A catalogue of Western manuscripts at the Bodleian Libraries and selected Oxford colleges

MS. Add. A. 92

Summary Catalogue no.: 28897

Autograph proverb collection of Martin Luther; Germany, 16th century, first half

Contents

(pp. 1–34)
Martin Luther, Sprichwörtersammlung (autograph)
Incipit: Art gehet vber künst | Da steckts sagitta scz [i.e. scilicet] perfecte iacta | Ist lange nicht zum bad gewest |
Explicit: Er hat das liebe brot semmel geheissen | Was nicht dein ist, das las ligen | Was dich nicht bornet das lessche nicht

With some duplications, deletions, interlinear and marginal insertions, etc.

Edited by Ernst Thiele, Luthers Sprichwörtersammlung (Weimar, 1900), and ‘Luthers Sprichtwörtersammlung’ in D. Martin Luthers Werke: Kritische Gesammtausgabe, 51 (Weimar, 1914), pp. 634–44 (introduction), 645–662 (text), and 663–64 (further notes by D. Brenner).

MS. Add. C. 309 includes a transcript made c.1700 of pp. 1–10; attestations to the genuineness of the writing; and a clipping from the 1862 bookseller catalogue (originally loose papers in the case of this volume).

Language(s): German, with some Latin

Physical Description

Form: codex
Support: Paper. Thiele notes that the watermark (monogram) is also found on the manuscript (also in this note-paper format) of Luther’s tract Wider Hans Worst, which was written and published in 1541
Extent: 20 leaves
Dimensions (leaf): c. 140 × 105 mm.
Foliation: Paginated 1.–34. in 19th-century ink; the blank leaves paginated 35–40 in purple pencil at the Bodleian.

Collation

1(8), 2–3(6); the first two quires signed on their first rectos in the middle of the lower margin, A and C: these signatures and a change of ink from p. 16 to p. 17 suggest that a quire is missing at this point.

Layout

Unruled; typically written with 15–19 lines per page. Written space variable, typically c. 125–30 × 65–75 mm.

Hand(s)

Cursive, by Martin Luther, in several shades of reddish brown and pink ink.

Decoration

None

Binding

The gutter margin has holes from earlier stab-stitching. Now apparently sewn on two bands and bound in thin pasteboards covered with comb-marbled paper; the spine with a green paper label inscribed ‘Luthers eigne Hand’. Kept in a dark blue leather slipcase lettered in gilt capitals ‘M. Luther.
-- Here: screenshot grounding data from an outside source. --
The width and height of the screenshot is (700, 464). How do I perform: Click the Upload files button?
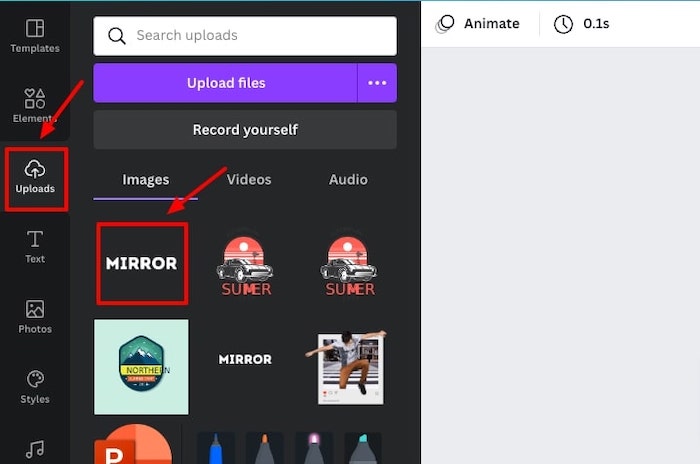coord(225,83)
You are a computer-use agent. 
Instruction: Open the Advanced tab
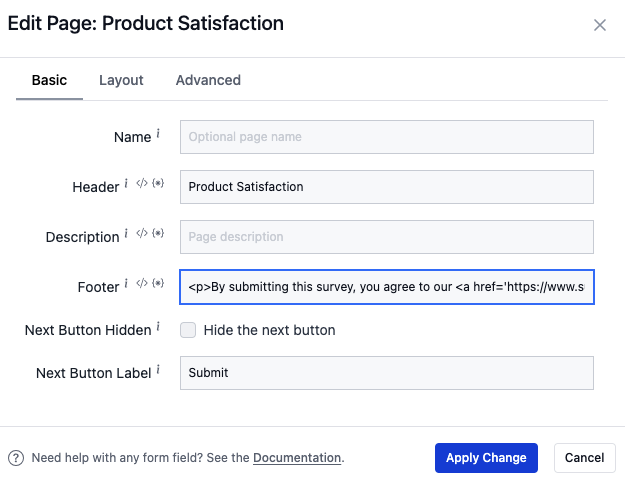[208, 80]
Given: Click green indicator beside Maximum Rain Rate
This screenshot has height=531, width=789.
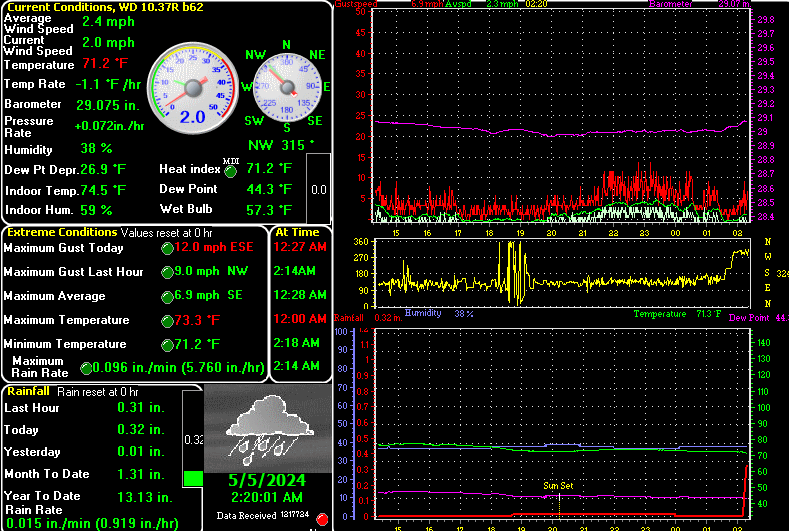Looking at the screenshot, I should [x=86, y=368].
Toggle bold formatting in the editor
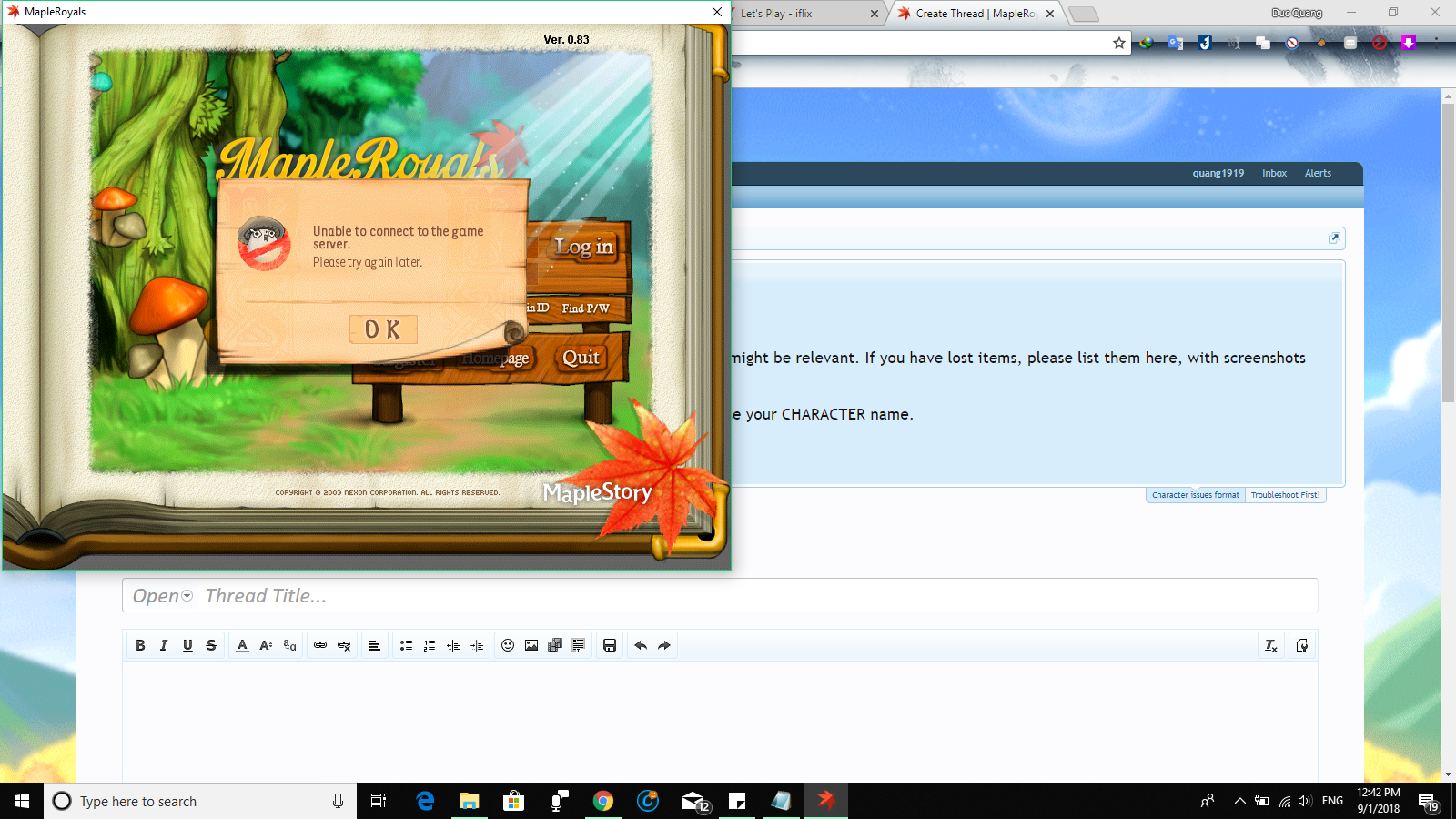 point(140,645)
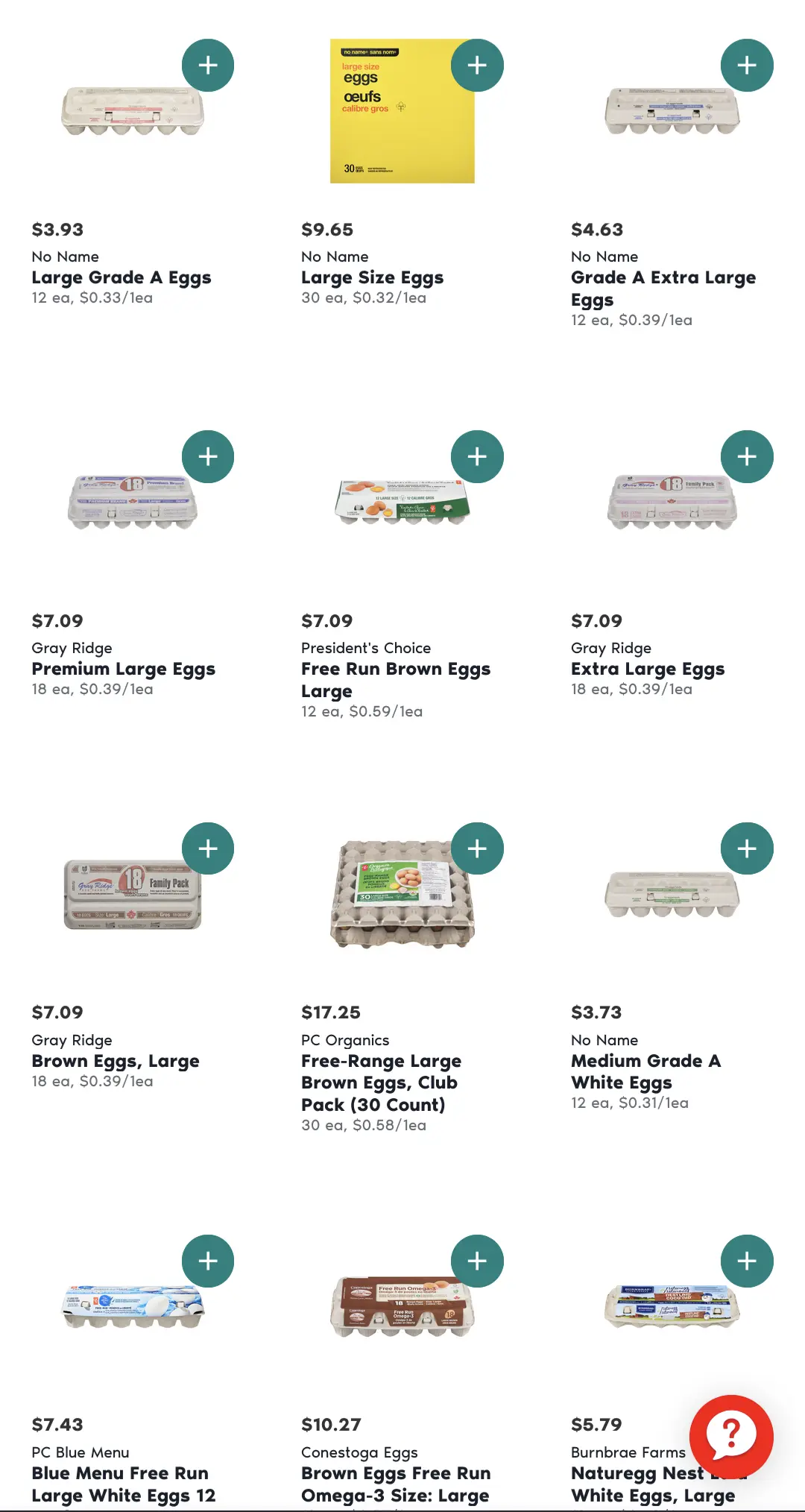
Task: Add PC Blue Menu Free Run eggs
Action: point(208,1261)
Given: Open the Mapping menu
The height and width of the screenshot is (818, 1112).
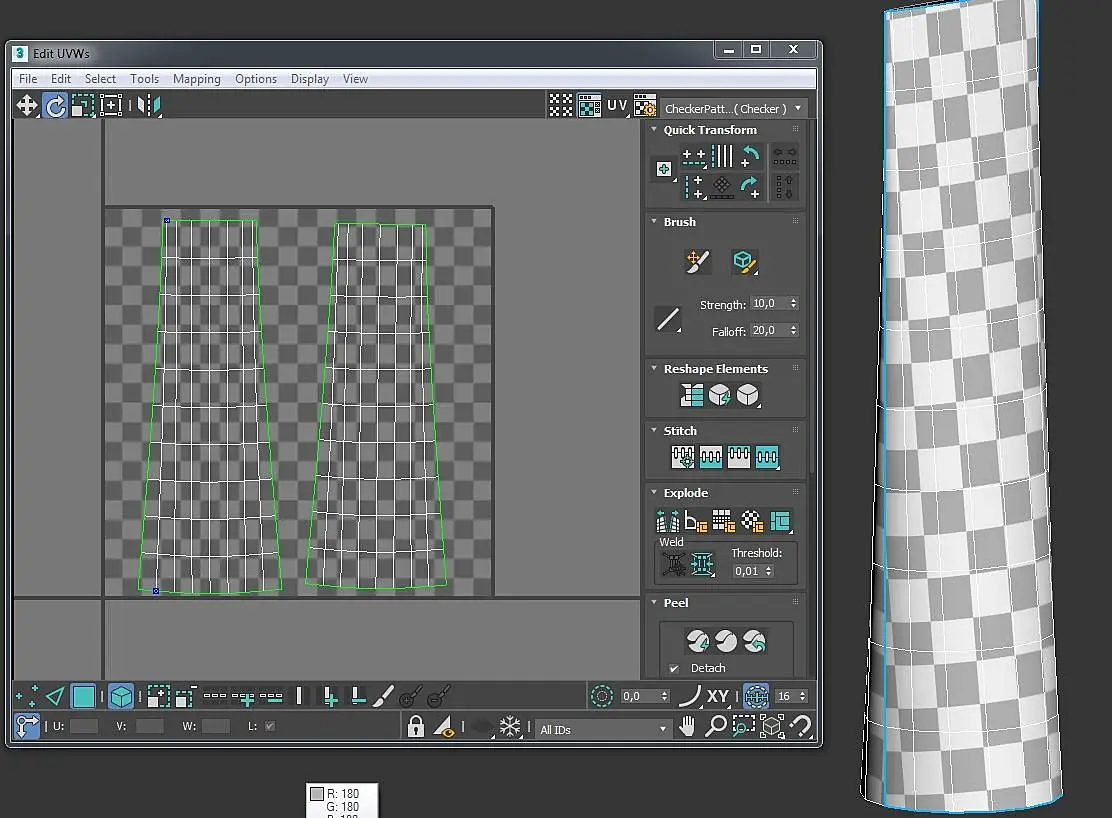Looking at the screenshot, I should pyautogui.click(x=196, y=79).
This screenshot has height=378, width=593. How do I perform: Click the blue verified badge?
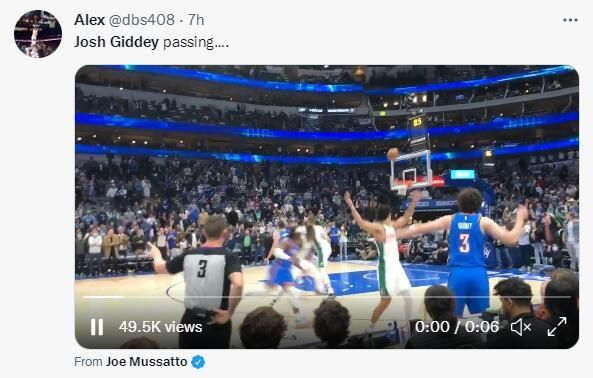198,362
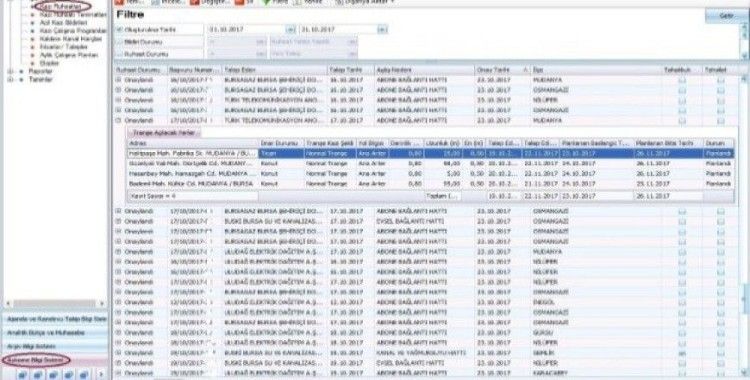Expand the Raporlar tree node
Viewport: 750px width, 380px height.
[11, 71]
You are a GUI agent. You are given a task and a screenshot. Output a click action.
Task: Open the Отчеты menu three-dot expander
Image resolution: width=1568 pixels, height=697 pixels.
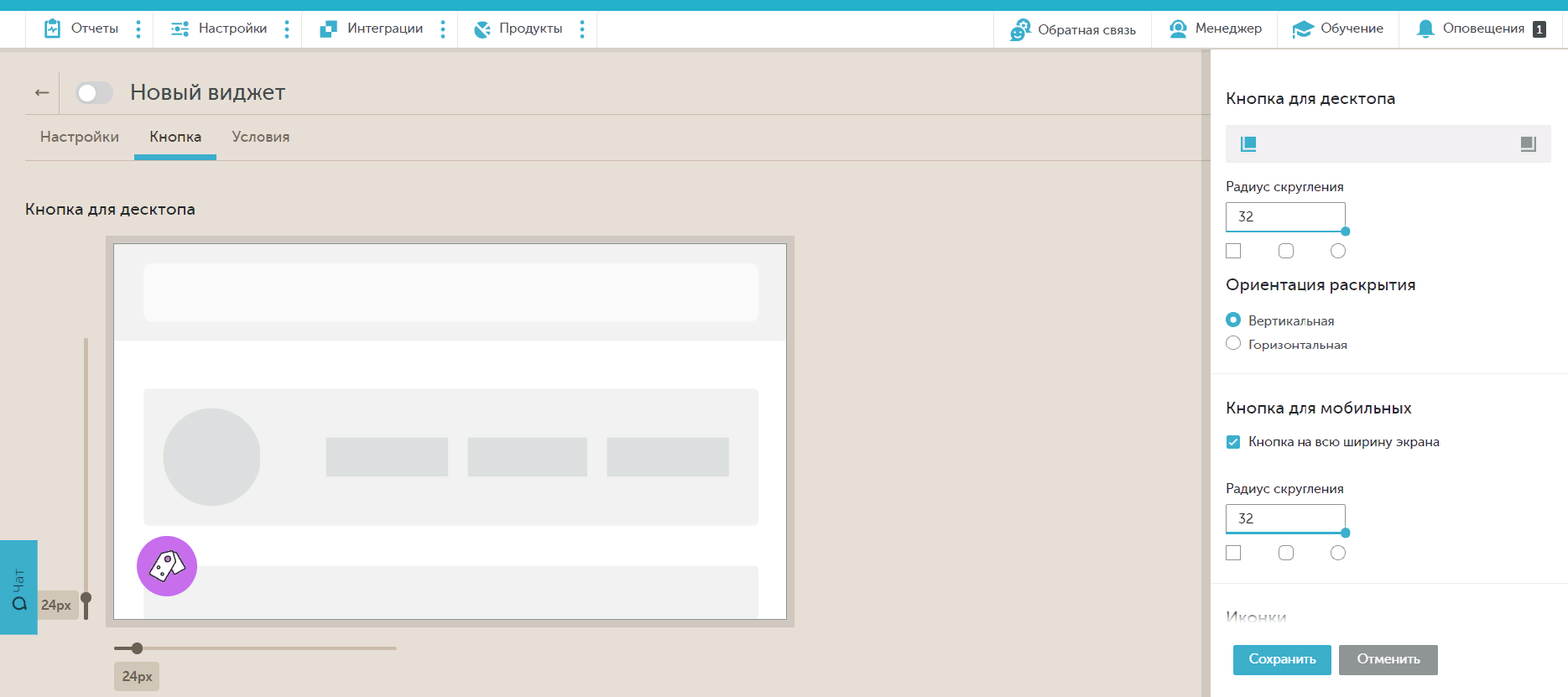(x=138, y=29)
Autograph.’ on the spine and on one side.

History

Origin: 16th century, first half ; Germany

Provenance and Acquisition

Successive members of the Lingke family, including Johann Theodor Lingke (1720–1801), theologian of at Wittenberg and Torgau, who wrote a number of works about Luther.

At his death the manuscript passed to his son, August Theodor Lingke, who died celibate in Dresden in 1838

Inherited by his nephew Wilhelm Becher, who sold it in 1862.

H. Skutsch, bookseller, Breslau, Catalogue 89 (1862), no. 1412, priced 300 Thaler.

Deighton, Bell, & Co., booksellers, Cambridge.

Bought by the Bodleian, 10 March 1865, for £45. Former Bodleian shelfmarks: ‘MS. Addit. Bodl. II. C. 12.’ and ‘Addit. A. 92.’ A set of photos taken in 1890 is now MS. Add. A. 92* (SC 31001).

Record Sources

Summary description (March 2021) by Peter Kidd, edited by Matthew Holford. Previously described in the Summary Catalogue.

Digital Images

Digital Bodleian (full digital facsimile)

Bibliography

Last Substantive Revision

2021-03-30: Description fully revised for Polonsky German digitization project.